Having completed COPOUT a couple weeks ago, I’m looking back at how it came to be. I think I got the idea in about 1987. I was studying film at college in California, and thinking about endings. The best ending some people could come up with was, “And he woke up. It was all just a dream.” I never liked the film The Wizard of Oz for that reason. I love dreams, and the outrageous stuff that happens in them, but “she woke up” is a copout of an ending. I thought of a way to turn that ending on its head and make something great. At that time I had just begun a screenwriting course and was busy on a project called Padrone, so it would be a little while before I could start on Copout.
I started writing Copout as a screenplay in 1989. In early 1990 I bailed out of the USA in favour of traveling. I took a floppy disc of the unfinished Copout with me, and finished it in Berlin, Germany. I had no laptop or iPad back then, so I worked on Copout at computer-owning friends’ houses, having met some lovely people in an English-language Baptist church.

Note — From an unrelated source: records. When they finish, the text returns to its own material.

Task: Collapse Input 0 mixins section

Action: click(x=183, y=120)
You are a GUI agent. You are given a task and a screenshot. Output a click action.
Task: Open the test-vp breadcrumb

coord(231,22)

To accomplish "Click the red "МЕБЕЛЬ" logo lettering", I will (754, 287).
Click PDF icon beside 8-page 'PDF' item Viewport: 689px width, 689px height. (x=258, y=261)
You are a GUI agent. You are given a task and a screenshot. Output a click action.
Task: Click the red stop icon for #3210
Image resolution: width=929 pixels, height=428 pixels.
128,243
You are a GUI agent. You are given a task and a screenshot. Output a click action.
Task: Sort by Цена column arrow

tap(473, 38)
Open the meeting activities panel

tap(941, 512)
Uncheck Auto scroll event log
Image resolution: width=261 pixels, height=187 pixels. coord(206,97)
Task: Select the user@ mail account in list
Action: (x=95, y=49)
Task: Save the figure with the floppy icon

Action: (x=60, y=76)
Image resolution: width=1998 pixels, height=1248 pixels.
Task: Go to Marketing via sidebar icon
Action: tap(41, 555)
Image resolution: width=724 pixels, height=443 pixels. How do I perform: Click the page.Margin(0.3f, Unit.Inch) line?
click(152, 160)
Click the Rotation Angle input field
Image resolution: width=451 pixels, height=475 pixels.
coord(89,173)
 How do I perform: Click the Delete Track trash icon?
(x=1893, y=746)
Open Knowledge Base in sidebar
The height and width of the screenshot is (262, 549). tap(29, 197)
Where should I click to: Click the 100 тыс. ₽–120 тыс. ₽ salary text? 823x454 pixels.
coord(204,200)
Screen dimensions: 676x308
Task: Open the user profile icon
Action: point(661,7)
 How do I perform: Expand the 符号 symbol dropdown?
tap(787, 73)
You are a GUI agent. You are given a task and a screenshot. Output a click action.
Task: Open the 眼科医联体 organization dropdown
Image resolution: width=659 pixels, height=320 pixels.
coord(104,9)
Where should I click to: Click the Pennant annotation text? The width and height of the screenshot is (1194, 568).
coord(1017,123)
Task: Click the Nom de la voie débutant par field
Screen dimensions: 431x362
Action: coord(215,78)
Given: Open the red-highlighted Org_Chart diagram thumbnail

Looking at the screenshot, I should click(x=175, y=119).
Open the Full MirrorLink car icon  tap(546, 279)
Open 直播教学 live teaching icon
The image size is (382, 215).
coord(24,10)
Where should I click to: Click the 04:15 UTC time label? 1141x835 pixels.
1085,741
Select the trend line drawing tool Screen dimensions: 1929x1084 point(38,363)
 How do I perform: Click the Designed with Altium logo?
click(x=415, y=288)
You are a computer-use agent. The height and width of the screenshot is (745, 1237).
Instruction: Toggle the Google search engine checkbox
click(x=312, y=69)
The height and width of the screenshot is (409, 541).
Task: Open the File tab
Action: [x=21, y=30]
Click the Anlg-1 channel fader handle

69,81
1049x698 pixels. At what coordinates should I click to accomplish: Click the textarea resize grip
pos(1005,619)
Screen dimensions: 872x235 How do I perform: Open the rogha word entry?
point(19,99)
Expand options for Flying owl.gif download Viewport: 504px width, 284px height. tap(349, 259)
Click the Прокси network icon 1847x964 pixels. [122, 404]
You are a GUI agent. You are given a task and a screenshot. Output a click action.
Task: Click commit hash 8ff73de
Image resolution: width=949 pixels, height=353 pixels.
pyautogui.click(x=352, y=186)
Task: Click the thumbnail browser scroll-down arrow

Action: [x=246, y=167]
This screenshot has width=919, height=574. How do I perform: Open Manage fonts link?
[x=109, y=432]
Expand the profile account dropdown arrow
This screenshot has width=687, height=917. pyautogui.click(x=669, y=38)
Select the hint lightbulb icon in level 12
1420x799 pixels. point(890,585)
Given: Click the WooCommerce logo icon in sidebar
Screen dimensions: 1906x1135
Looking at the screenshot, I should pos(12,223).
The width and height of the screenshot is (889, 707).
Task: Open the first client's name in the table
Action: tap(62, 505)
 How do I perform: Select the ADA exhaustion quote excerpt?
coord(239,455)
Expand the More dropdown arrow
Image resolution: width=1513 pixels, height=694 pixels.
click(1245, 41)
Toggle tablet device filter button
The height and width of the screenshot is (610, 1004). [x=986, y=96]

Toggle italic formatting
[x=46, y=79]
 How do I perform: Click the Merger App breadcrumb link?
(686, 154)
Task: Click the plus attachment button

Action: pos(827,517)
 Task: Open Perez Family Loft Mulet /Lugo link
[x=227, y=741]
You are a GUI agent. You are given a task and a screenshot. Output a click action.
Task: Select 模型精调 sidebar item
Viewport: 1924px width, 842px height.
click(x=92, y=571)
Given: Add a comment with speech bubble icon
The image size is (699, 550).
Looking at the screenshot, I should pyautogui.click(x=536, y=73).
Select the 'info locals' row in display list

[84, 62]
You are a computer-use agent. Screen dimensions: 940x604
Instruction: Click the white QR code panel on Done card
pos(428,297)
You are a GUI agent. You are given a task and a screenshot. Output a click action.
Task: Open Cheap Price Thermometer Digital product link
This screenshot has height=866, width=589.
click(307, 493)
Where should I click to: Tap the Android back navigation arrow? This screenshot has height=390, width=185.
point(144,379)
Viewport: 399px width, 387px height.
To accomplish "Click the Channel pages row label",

When I moved to England in 1992, I had a completed version of Copout. Over the next five years or so I didn’t do any writing except occasionally returning to Copout to improve it.
Throughout the new milennium I left Copout alone, until a year ago, when I decided to write it as a novel. Facing the facts, I am in no position to make a movie, but I am well-equipped to write a book.
Why did it take a year to make a novel out of what was already a finished screenplay? Is the book very different from the script? No. The problem was that a script is written sparingly, as it’s not the writer’s job to attempt the role of a set designer, actor, special effects guy, costume designer, or director. In the book a lot more detail must be provided. My job as a novelist is definitely to wear all those hats, and I found I needed a lot more detail.
So Copout has taken me 25 years, but don’t worry. I had a life in the meantime. I traveled a lot, got married, raised two kids, and worked three different careers. Now that I’ve got this out of my system I’d better decide on my next project.